**READING PASSAGE**

Whether it were her thoughts on old age, or her dissection of the Suez Crisis (which, btw, I found particularly fascinating in that horrifying way that history has when it becomes clear just how stupid and reckless politicians are when gambling with people's lives), or her description of how much she loves reading and how books are part of her life (Right on, Penelope!), I will be returning to this book to re-read certain sections.
Can’t garden. Don’t want to travel. But can read, must read. For me, reading is the essential palliative, the daily fix. Old reading, revisiting, but new reading too, lots of it, reading in all directions, plenty of fiction, history and archaeology always, reading to satisfy perennial tastes, reading sideways too – try her, try him, try that, Amazon and AbeBooks would founder without me; my house is a book depository – books in, books out (to family and friends, to my daughter’s Somerset cottage where there is still some shelf space, to wonderful Book Aid which sends English language books to places where they are needed).
Despite all my enthusiasm for this book, it is not without faults. They show up especially when compared to Lively's fiction, which has structure - as story-telling tends to do.
This, her memoir, does not stick to that prescribed architecture of beginning, middle, end, with a relevant flow of narrative. It is a memoir, in a way, but certainly not anything that could be referred to for chronology. In this book, Lively dissects topics - old age, memory, the individuals place in collective history - and connects them to her own life.

**GIVEN INFORMATION**
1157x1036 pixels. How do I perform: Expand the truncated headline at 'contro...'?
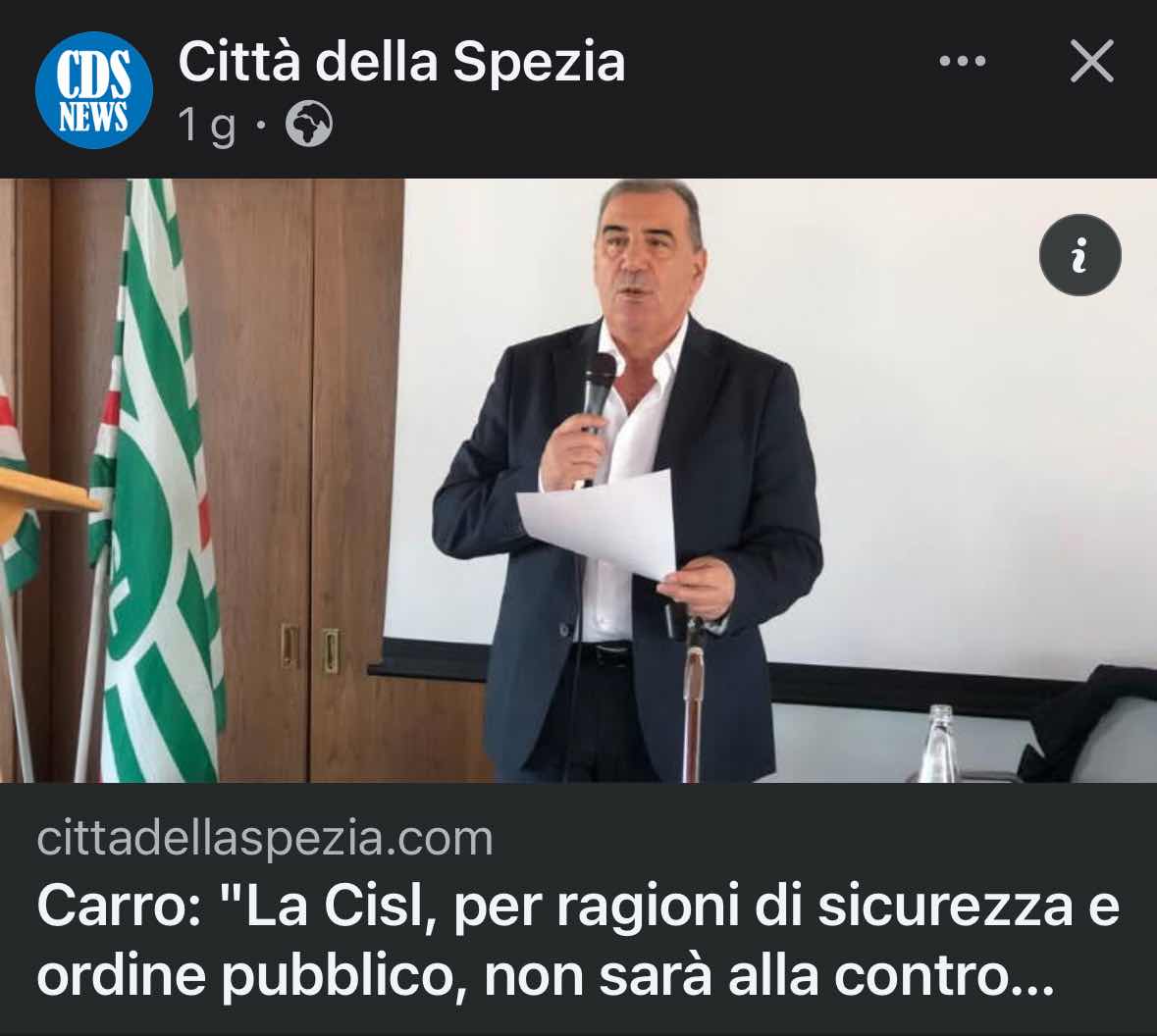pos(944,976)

**PARTS OF THE EXERCISE**
**a)** In the review of Penelope Lively's memoir, what does Book Aid do?
**b)** Using the review of Penelope Lively's memoir, explain why the reviewer says the book is not without faults.

**RESULTS BY TASK**
**a)** Book Aid sends English language books to places where they are needed.

**b)** The faults show up when the memoir is compared to Lively's fiction, which has structure. The memoir doesn't follow a beginning, middle and end with a flowing narrative, and it can't be used for chronology. Instead, it takes up topics such as old age and memory and connects them to her own life.